Background: The importance of inhibiting the kinases of the DDR pathway for radiosensitizing
cancer cells is well established. Cancer cells exploit these kinases for their survival, which leads to
the development of resistance towards DNA damaging therapeutics.
Objective: In this article, the focus is on targeting the key mediator of the DDR pathway, the ATM
kinase. A new set of quinoline-3-carboxamides, as potential inhibitors of ATM, is reported.

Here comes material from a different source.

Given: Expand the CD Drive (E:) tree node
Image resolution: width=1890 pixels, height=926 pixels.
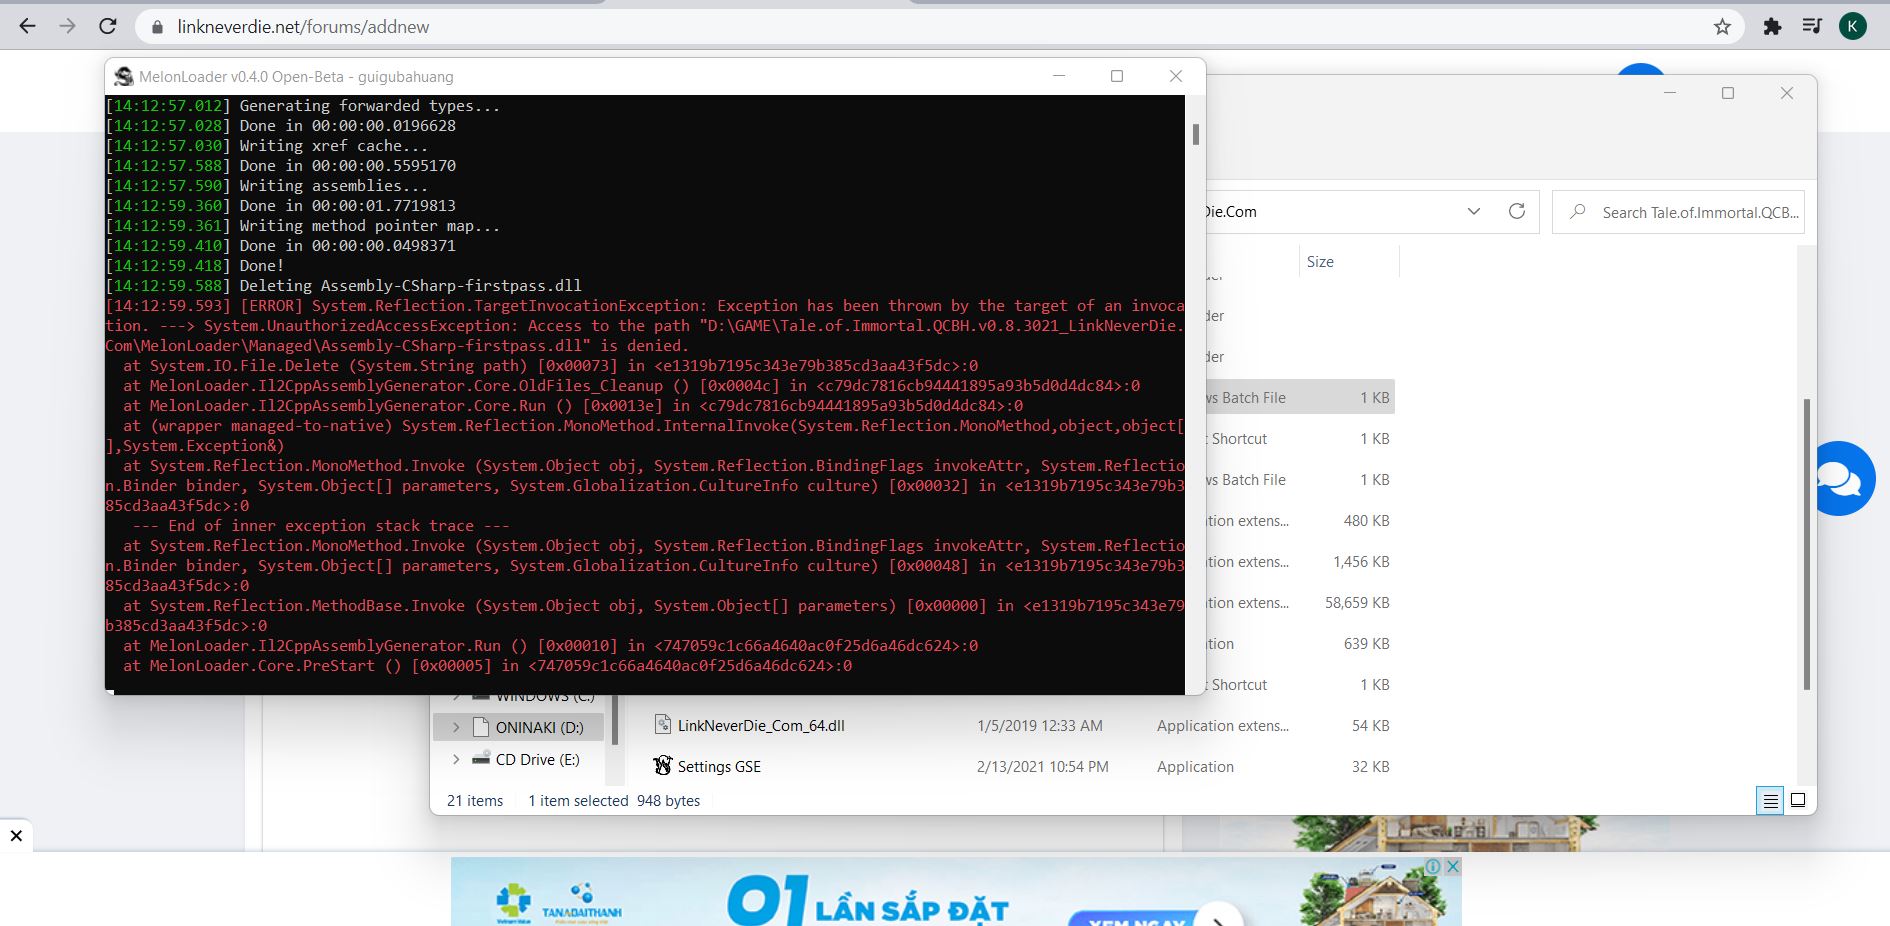Looking at the screenshot, I should (456, 760).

Methods: Quinoline-3-carboxamide derivatives were synthesized and cytotoxicity assay was performed
to analyze the effect of molecules on different cancer cell lines like HCT116, MDA-MB-468, and
Results: Three of the synthesized compounds showed promising cytotoxicity towards a selected set of
cancer cell lines. Western Blot analysis was also performed by pre-treating the cells with quercetin, a
known ATM upregulator, by causing DNA double-strand breaks. SAR studies suggested the importance
of the electron-donating nature of the R group for the molecule to be toxic. Finally, Western-Blot analysis
confirmed the down-regulation of ATM in the cells. Additionally, the PTEN negative cell line,
MDA-MB-468, was more sensitive towards the compounds in comparison with the PTEN positive cell
line, MDA-MB-231. Cytotoxicity studies against 293T cells showed that the compounds were at least
three times less toxic when compared with HCT116.
Conclusion: In conclusion, these experiments will lay the groundwork for the evolution of potent and
selective ATM inhibitors for the radio- and chemo-sensitization of cancer cells.